Alaska marijuana businesses are left with just two testing facilities statewide after Wells Fargo forces Steep Hill Alaska to close in Anchorage. Testing is mandatory in Alaska. The laboratory does plan to relocate.

CannTest and New Frontier Research are the only labs available for the state’s industry for the time being, according to Juneau Empire. Brandon Emmett from the Alaska Marijuana Control Board says that CannTest is capable of handling additional business. CannTest has confirmed that it has the capacity to handle the state’s demand.

Steep Hill Alaska said, “We are sorry to announce that Steep Hill Alaska will be suspending cannabis testing operations on March 31, 2018. We have to relocate because Wells Fargo called in the loan on our building. They will foreclose if we do not move out – just because we are a cannabis business!”

David Kennedy, spokesperson for Wells Fargo, said, “It is currently Wells Fargo’s policy not to knowingly bank marijuana businesses, based on federal laws under which the sale and use of marijuana is still illegal.”

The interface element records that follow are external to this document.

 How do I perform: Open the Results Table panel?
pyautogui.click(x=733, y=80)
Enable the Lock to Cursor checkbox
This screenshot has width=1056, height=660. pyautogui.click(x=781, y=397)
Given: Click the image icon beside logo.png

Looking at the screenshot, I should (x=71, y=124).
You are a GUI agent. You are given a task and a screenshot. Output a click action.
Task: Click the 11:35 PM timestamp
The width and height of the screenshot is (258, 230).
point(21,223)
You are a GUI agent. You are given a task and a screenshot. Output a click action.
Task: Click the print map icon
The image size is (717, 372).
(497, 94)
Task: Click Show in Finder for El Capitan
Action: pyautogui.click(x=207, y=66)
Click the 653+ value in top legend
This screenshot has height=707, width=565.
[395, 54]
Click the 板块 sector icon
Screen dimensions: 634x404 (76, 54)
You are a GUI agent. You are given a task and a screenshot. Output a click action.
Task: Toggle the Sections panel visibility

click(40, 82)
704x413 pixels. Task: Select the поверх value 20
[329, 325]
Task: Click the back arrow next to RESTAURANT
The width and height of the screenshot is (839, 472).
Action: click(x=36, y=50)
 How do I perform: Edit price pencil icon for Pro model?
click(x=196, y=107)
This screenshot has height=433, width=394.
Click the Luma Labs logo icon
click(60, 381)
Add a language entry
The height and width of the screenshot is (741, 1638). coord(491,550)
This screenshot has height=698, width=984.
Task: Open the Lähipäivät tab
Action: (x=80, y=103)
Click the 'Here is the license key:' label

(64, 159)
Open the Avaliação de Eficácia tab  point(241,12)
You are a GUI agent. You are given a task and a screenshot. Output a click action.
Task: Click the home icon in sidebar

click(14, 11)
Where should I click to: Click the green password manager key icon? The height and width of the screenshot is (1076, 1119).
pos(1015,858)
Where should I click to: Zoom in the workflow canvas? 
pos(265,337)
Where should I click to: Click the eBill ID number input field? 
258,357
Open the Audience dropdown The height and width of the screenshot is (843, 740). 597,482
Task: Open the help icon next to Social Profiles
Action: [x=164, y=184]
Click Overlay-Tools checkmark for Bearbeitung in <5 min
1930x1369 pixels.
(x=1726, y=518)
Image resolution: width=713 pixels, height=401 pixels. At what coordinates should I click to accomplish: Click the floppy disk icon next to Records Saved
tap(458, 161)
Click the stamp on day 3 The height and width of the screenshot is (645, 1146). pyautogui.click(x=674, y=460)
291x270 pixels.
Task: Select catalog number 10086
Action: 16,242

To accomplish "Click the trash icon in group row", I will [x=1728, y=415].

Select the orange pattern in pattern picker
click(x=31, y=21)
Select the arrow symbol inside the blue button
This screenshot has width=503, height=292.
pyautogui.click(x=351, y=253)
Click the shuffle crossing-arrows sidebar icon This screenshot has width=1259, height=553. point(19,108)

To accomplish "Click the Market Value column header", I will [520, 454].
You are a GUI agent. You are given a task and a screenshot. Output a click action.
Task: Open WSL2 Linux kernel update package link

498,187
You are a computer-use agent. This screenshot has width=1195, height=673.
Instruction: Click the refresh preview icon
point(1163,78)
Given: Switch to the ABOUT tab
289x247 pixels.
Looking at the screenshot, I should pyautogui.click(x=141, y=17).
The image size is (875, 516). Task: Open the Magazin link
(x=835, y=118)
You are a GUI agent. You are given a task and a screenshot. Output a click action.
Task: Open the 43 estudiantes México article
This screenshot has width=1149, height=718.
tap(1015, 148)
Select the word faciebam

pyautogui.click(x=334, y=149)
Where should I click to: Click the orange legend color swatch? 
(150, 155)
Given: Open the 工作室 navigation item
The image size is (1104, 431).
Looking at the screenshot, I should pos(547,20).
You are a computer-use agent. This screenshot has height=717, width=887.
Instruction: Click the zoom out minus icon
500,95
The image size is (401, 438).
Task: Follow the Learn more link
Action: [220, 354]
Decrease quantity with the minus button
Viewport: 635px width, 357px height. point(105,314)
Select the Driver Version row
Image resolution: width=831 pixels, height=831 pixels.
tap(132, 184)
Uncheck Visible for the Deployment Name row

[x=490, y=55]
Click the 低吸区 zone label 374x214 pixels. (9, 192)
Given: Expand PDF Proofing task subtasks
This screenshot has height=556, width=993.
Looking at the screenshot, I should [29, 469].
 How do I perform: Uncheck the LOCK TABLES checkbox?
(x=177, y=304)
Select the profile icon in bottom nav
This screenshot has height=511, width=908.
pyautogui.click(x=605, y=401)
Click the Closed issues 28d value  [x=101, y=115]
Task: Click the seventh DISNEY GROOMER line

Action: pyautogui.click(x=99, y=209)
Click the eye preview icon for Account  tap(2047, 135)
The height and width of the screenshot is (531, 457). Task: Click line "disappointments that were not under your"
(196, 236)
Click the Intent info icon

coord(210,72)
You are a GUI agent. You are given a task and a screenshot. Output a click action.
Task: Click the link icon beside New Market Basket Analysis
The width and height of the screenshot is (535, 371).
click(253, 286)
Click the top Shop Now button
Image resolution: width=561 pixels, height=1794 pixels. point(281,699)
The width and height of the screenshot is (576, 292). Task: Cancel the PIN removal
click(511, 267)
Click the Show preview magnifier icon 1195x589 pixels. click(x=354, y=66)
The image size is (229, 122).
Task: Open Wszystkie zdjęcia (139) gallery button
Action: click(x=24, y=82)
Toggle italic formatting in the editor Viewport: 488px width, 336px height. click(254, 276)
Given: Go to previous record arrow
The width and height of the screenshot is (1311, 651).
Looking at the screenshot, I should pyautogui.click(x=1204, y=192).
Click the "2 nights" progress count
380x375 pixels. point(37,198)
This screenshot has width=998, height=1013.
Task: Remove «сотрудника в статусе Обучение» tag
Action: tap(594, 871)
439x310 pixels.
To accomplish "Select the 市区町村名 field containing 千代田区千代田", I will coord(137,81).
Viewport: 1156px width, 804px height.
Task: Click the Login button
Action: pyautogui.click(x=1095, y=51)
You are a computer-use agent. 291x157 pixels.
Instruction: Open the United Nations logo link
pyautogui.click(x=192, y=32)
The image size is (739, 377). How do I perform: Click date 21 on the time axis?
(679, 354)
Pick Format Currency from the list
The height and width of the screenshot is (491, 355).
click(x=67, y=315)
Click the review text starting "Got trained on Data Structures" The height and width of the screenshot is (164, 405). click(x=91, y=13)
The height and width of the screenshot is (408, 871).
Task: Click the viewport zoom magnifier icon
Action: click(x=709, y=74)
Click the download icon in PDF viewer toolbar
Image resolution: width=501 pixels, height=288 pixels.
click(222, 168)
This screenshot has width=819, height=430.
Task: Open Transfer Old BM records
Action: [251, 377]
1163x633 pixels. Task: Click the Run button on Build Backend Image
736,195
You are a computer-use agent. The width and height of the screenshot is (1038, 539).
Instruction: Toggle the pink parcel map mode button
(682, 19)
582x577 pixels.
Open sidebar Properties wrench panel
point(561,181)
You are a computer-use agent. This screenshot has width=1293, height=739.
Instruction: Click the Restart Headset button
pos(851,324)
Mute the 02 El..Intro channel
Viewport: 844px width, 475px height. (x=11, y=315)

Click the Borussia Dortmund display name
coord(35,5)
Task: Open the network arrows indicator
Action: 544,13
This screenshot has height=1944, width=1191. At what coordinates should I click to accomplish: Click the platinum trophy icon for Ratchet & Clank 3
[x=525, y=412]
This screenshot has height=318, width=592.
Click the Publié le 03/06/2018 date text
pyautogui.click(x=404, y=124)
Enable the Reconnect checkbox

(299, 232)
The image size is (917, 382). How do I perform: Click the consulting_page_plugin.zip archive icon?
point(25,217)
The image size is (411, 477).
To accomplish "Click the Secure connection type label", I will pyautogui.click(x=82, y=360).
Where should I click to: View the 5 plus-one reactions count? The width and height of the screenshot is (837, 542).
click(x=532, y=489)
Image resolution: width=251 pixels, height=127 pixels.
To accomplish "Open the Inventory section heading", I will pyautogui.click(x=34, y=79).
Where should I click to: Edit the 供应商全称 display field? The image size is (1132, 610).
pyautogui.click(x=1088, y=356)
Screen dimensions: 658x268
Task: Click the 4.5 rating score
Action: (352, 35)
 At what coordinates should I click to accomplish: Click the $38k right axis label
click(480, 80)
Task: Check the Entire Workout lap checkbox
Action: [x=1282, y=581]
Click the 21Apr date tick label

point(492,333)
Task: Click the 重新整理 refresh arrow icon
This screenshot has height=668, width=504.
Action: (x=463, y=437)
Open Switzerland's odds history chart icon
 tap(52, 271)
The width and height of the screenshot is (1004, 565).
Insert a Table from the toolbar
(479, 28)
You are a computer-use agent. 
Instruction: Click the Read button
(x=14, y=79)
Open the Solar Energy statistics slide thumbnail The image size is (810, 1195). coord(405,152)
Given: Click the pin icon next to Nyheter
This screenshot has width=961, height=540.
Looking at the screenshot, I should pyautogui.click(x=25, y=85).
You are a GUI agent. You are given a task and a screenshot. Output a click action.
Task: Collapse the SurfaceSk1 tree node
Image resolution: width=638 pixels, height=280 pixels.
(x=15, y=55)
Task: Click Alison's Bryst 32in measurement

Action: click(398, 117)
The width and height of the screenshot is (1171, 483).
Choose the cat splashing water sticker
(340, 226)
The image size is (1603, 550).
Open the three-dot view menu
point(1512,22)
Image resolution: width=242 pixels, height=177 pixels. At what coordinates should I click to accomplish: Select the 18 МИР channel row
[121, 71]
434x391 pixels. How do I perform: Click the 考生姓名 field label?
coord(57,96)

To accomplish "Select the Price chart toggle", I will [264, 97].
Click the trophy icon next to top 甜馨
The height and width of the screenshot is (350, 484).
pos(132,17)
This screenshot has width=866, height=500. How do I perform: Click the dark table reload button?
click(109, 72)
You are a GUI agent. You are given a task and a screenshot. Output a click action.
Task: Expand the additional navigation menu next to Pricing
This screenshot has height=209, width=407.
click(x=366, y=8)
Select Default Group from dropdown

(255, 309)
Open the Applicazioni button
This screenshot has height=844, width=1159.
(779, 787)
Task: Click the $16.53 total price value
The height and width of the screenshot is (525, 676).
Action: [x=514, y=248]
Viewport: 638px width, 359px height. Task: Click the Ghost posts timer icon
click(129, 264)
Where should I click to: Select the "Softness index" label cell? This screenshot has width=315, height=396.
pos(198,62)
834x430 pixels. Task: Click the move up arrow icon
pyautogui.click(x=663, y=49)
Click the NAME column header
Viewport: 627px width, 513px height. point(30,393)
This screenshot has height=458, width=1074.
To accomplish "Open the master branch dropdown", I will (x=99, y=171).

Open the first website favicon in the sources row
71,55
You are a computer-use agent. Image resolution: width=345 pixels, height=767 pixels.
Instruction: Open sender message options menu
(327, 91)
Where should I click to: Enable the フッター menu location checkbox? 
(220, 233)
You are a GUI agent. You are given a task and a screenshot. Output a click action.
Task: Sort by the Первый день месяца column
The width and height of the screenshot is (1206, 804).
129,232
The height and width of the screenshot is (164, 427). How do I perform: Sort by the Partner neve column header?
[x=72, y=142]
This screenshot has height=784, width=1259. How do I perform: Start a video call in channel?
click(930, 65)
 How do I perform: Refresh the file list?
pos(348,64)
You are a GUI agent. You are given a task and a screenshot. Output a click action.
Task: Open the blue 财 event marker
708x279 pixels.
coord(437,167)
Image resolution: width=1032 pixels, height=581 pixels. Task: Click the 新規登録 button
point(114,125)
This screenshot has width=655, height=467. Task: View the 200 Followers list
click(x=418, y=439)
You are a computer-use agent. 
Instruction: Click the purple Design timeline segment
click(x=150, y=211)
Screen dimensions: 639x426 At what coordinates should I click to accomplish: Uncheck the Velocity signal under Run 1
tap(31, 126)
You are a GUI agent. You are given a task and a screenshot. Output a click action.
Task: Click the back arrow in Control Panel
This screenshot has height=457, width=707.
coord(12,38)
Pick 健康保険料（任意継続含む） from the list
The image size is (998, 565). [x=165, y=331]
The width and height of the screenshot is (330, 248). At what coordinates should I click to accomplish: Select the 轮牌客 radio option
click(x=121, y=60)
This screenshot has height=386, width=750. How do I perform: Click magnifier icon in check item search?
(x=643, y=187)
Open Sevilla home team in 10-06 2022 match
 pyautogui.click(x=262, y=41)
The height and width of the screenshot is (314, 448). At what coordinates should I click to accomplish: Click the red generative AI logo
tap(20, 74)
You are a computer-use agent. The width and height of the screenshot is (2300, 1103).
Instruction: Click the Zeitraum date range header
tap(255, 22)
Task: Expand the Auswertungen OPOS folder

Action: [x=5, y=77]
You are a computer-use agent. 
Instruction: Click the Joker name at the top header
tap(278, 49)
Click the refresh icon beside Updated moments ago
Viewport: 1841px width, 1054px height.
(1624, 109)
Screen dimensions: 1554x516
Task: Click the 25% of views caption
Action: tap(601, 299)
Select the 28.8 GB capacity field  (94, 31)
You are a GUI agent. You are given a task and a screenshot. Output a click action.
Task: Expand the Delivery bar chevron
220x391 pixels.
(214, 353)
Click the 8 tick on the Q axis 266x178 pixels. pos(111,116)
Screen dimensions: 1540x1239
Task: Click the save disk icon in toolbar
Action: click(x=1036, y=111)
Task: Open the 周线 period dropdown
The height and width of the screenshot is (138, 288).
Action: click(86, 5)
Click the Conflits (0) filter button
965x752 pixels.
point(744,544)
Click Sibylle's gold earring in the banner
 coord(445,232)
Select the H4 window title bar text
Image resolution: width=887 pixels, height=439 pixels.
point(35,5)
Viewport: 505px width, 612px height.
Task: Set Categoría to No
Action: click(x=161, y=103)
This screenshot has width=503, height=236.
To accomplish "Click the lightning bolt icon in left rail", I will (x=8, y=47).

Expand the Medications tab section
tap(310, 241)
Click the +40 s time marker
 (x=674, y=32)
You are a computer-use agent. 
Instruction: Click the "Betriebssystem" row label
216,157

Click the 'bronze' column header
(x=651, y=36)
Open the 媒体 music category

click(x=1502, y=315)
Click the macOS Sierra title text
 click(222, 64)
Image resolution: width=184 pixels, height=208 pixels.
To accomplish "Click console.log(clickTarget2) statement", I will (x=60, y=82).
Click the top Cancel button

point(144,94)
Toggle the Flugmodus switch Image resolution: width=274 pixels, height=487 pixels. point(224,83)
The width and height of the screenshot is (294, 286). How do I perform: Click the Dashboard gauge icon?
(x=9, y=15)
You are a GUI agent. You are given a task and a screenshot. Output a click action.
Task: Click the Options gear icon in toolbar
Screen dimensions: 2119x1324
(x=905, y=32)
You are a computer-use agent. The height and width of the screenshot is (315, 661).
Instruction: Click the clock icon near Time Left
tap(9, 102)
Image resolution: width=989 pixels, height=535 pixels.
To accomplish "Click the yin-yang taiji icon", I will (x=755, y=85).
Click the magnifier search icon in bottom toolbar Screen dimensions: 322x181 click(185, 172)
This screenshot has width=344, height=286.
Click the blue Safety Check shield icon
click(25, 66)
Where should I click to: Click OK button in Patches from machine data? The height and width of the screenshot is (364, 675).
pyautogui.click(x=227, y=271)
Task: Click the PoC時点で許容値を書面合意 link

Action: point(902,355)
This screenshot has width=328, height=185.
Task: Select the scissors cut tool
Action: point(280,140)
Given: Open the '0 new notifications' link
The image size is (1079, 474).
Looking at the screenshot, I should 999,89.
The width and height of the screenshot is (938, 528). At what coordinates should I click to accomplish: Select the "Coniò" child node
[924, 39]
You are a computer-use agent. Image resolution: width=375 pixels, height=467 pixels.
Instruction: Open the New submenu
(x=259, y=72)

Emmett said, “The businesses that use Steep Hill are going to be inconvenienced…obviously Steep Hill is going to be extremely inconvenienced, but as far as the industry as a whole is concerned, I don’t think it will be a major issue.”

New Frontier Research is accepting samples for testing, but has yet to hold its grand opening festivities yet.

CEO of Steep Hill, Brian Coyle said, “To me, Wells Fargo is really the bad guy here. They could give a s*** about Alaska. Only 700,000 people in Alaska; that’s less than the city of San Francisco. We need to hold their feet to the fire. If they’re going to be doing business in Alaska, they should be following Alaska’s state laws.”

Steep Hill has been aware of the conflict since last year when the landlord of the rented office space informed them that the bank was preparing to call in the loan on the business. The landlord, Brian Horner, worked to find another bank or credit union to take over the loan but was unsuccessful.

Horner even went to third parties and was successful in making an agreement with a non-financial institution investor but the switch of the title was refused by the title company because a marijuana business takes up the space. Horner had no other choice but to evict the testing facility.

Several lawmakers support a bill in the federal legislature that would allow banks to work with marijuana businesses. The supporters are urging the Senate banking committee to hold a hearing on the legislation.